## Begin
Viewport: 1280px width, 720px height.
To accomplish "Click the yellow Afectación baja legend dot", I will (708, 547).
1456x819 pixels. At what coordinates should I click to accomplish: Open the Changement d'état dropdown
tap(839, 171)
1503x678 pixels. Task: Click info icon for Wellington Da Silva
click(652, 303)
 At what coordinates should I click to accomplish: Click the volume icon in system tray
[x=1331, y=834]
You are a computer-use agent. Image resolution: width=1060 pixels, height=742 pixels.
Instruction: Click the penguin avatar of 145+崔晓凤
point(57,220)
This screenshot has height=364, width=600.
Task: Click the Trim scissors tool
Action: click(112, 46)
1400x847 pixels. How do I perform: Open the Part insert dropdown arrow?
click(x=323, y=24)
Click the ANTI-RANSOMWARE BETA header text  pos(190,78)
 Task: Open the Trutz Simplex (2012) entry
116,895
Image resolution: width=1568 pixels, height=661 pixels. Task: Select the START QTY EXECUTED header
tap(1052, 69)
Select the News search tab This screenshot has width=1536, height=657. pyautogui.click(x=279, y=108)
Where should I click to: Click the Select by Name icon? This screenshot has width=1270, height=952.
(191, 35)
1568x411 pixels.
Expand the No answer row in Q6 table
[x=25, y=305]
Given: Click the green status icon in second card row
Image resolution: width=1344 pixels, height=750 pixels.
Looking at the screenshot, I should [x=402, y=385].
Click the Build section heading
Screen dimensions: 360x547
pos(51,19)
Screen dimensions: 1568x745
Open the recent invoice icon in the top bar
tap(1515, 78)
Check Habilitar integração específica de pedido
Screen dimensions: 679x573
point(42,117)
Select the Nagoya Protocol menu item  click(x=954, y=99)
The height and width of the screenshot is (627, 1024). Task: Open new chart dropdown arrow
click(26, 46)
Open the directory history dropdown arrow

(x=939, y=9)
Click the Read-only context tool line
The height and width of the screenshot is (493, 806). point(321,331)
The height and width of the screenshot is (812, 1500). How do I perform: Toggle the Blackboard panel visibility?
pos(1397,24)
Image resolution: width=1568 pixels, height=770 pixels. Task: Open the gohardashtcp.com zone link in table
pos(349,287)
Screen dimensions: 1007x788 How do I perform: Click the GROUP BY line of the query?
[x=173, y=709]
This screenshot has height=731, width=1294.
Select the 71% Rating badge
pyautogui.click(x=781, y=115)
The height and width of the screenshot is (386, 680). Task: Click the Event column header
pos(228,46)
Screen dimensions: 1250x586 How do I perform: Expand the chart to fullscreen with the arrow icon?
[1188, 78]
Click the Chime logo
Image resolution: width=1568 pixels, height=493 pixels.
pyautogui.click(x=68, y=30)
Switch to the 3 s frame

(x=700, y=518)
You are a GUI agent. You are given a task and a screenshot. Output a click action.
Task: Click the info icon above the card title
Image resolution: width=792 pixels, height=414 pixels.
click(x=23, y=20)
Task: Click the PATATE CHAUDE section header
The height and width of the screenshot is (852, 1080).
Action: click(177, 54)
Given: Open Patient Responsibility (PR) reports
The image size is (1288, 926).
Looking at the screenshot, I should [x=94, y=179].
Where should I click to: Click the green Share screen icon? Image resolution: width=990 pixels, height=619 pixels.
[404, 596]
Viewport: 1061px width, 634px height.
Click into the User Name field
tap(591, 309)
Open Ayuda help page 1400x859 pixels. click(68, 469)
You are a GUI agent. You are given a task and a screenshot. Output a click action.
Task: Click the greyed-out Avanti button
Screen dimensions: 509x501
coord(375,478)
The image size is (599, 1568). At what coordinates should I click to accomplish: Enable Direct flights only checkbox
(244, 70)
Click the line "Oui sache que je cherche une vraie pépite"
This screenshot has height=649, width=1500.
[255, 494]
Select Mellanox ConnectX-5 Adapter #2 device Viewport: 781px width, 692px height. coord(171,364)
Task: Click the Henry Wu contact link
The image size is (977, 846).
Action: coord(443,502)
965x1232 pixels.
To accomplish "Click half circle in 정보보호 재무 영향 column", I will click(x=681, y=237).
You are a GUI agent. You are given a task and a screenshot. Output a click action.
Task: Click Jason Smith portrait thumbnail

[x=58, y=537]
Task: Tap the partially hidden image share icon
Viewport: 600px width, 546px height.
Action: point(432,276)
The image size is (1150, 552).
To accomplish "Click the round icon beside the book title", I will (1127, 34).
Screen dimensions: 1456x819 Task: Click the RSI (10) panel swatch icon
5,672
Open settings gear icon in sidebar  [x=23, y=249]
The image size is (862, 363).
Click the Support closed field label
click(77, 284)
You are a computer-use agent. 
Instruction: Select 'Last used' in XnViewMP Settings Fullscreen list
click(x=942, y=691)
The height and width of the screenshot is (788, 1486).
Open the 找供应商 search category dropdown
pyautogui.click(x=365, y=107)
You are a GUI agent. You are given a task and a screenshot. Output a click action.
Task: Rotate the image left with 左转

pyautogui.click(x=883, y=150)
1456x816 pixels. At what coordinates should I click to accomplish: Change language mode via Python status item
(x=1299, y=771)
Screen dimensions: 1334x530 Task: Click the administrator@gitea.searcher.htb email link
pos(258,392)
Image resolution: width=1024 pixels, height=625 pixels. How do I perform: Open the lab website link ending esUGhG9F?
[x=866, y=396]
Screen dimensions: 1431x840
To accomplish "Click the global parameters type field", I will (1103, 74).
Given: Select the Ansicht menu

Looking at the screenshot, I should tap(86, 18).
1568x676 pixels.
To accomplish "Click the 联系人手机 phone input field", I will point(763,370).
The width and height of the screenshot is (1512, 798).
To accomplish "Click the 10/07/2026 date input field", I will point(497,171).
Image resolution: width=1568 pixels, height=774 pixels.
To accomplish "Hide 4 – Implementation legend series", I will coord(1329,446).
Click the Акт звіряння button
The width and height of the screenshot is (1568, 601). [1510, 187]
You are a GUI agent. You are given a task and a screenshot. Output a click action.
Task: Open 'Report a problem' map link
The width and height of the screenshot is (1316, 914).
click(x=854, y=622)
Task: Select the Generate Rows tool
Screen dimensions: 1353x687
## End
* _PROBLEM DESCRIPTION_: Write out every one of the lines above word for word, with nothing changed.

* _RESPONSE TO THIS TASK_:
Viewport: 1280px width, 720px height.
To accomplish "Click the yellow Afectación baja legend dot", I will (708, 547).
1456x819 pixels. At what coordinates should I click to accomplish: Open the Changement d'état dropdown
tap(839, 171)
1503x678 pixels. Task: Click info icon for Wellington Da Silva
click(652, 303)
 At what coordinates should I click to accomplish: Click the volume icon in system tray
[x=1331, y=834]
You are a computer-use agent. Image resolution: width=1060 pixels, height=742 pixels.
Instruction: Click the penguin avatar of 145+崔晓凤
point(57,220)
This screenshot has height=364, width=600.
Task: Click the Trim scissors tool
Action: click(112, 46)
1400x847 pixels. How do I perform: Open the Part insert dropdown arrow?
click(x=323, y=24)
Click the ANTI-RANSOMWARE BETA header text  pos(190,78)
 Task: Open the Trutz Simplex (2012) entry
116,895
Image resolution: width=1568 pixels, height=661 pixels. Task: Select the START QTY EXECUTED header
tap(1052, 69)
Select the News search tab This screenshot has width=1536, height=657. pyautogui.click(x=279, y=108)
Where should I click to: Click the Select by Name icon? This screenshot has width=1270, height=952.
(191, 35)
1568x411 pixels.
Expand the No answer row in Q6 table
[x=25, y=305]
Given: Click the green status icon in second card row
Image resolution: width=1344 pixels, height=750 pixels.
Looking at the screenshot, I should [x=402, y=385].
Click the Build section heading
Screen dimensions: 360x547
pos(51,19)
Screen dimensions: 1568x745
Open the recent invoice icon in the top bar
tap(1515, 78)
Check Habilitar integração específica de pedido
Screen dimensions: 679x573
point(42,117)
Select the Nagoya Protocol menu item  click(x=954, y=99)
The height and width of the screenshot is (627, 1024). Task: Open new chart dropdown arrow
click(26, 46)
Open the directory history dropdown arrow

(x=939, y=9)
Click the Read-only context tool line
The height and width of the screenshot is (493, 806). point(321,331)
The height and width of the screenshot is (812, 1500). How do I perform: Toggle the Blackboard panel visibility?
pos(1397,24)
Image resolution: width=1568 pixels, height=770 pixels. Task: Open the gohardashtcp.com zone link in table
pos(349,287)
Screen dimensions: 1007x788 How do I perform: Click the GROUP BY line of the query?
[x=173, y=709]
This screenshot has height=731, width=1294.
Select the 71% Rating badge
pyautogui.click(x=781, y=115)
The height and width of the screenshot is (386, 680). Task: Click the Event column header
pos(228,46)
Screen dimensions: 1250x586 How do I perform: Expand the chart to fullscreen with the arrow icon?
[1188, 78]
Click the Chime logo
Image resolution: width=1568 pixels, height=493 pixels.
pyautogui.click(x=68, y=30)
Switch to the 3 s frame

(x=700, y=518)
You are a GUI agent. You are given a task and a screenshot. Output a click action.
Task: Click the info icon above the card title
Image resolution: width=792 pixels, height=414 pixels.
click(x=23, y=20)
Task: Click the PATATE CHAUDE section header
The height and width of the screenshot is (852, 1080).
Action: click(177, 54)
Given: Open Patient Responsibility (PR) reports
The image size is (1288, 926).
Looking at the screenshot, I should [x=94, y=179].
Where should I click to: Click the green Share screen icon? Image resolution: width=990 pixels, height=619 pixels.
[404, 596]
Viewport: 1061px width, 634px height.
Click into the User Name field
tap(591, 309)
Open Ayuda help page 1400x859 pixels. click(68, 469)
You are a GUI agent. You are given a task and a screenshot. Output a click action.
Task: Click the greyed-out Avanti button
Screen dimensions: 509x501
coord(375,478)
The image size is (599, 1568). At what coordinates should I click to accomplish: Enable Direct flights only checkbox
(244, 70)
Click the line "Oui sache que je cherche une vraie pépite"
This screenshot has height=649, width=1500.
[255, 494]
Select Mellanox ConnectX-5 Adapter #2 device Viewport: 781px width, 692px height. coord(171,364)
Task: Click the Henry Wu contact link
The image size is (977, 846).
Action: coord(443,502)
965x1232 pixels.
To accomplish "Click half circle in 정보보호 재무 영향 column", I will click(x=681, y=237).
You are a GUI agent. You are given a task and a screenshot. Output a click action.
Task: Click Jason Smith portrait thumbnail

[x=58, y=537]
Task: Tap the partially hidden image share icon
Viewport: 600px width, 546px height.
Action: point(432,276)
The image size is (1150, 552).
To accomplish "Click the round icon beside the book title", I will (1127, 34).
Screen dimensions: 1456x819 Task: Click the RSI (10) panel swatch icon
5,672
Open settings gear icon in sidebar  [x=23, y=249]
The image size is (862, 363).
Click the Support closed field label
click(77, 284)
You are a computer-use agent. 
Instruction: Select 'Last used' in XnViewMP Settings Fullscreen list
click(x=942, y=691)
The height and width of the screenshot is (788, 1486).
Open the 找供应商 search category dropdown
pyautogui.click(x=365, y=107)
You are a GUI agent. You are given a task and a screenshot. Output a click action.
Task: Rotate the image left with 左转

pyautogui.click(x=883, y=150)
1456x816 pixels. At what coordinates should I click to accomplish: Change language mode via Python status item
(x=1299, y=771)
Screen dimensions: 1334x530 Task: Click the administrator@gitea.searcher.htb email link
pos(258,392)
Image resolution: width=1024 pixels, height=625 pixels. How do I perform: Open the lab website link ending esUGhG9F?
[x=866, y=396]
Screen dimensions: 1431x840
To accomplish "Click the global parameters type field", I will (1103, 74).
Given: Select the Ansicht menu

Looking at the screenshot, I should tap(86, 18).
1568x676 pixels.
To accomplish "Click the 联系人手机 phone input field", I will point(763,370).
The width and height of the screenshot is (1512, 798).
To accomplish "Click the 10/07/2026 date input field", I will point(497,171).
Image resolution: width=1568 pixels, height=774 pixels.
To accomplish "Hide 4 – Implementation legend series", I will coord(1329,446).
Click the Акт звіряння button
The width and height of the screenshot is (1568, 601). [1510, 187]
You are a GUI agent. You are given a task and a screenshot. Output a click action.
Task: Open 'Report a problem' map link
The width and height of the screenshot is (1316, 914).
click(x=854, y=622)
Task: Select the Generate Rows tool
Screen dimensions: 1353x687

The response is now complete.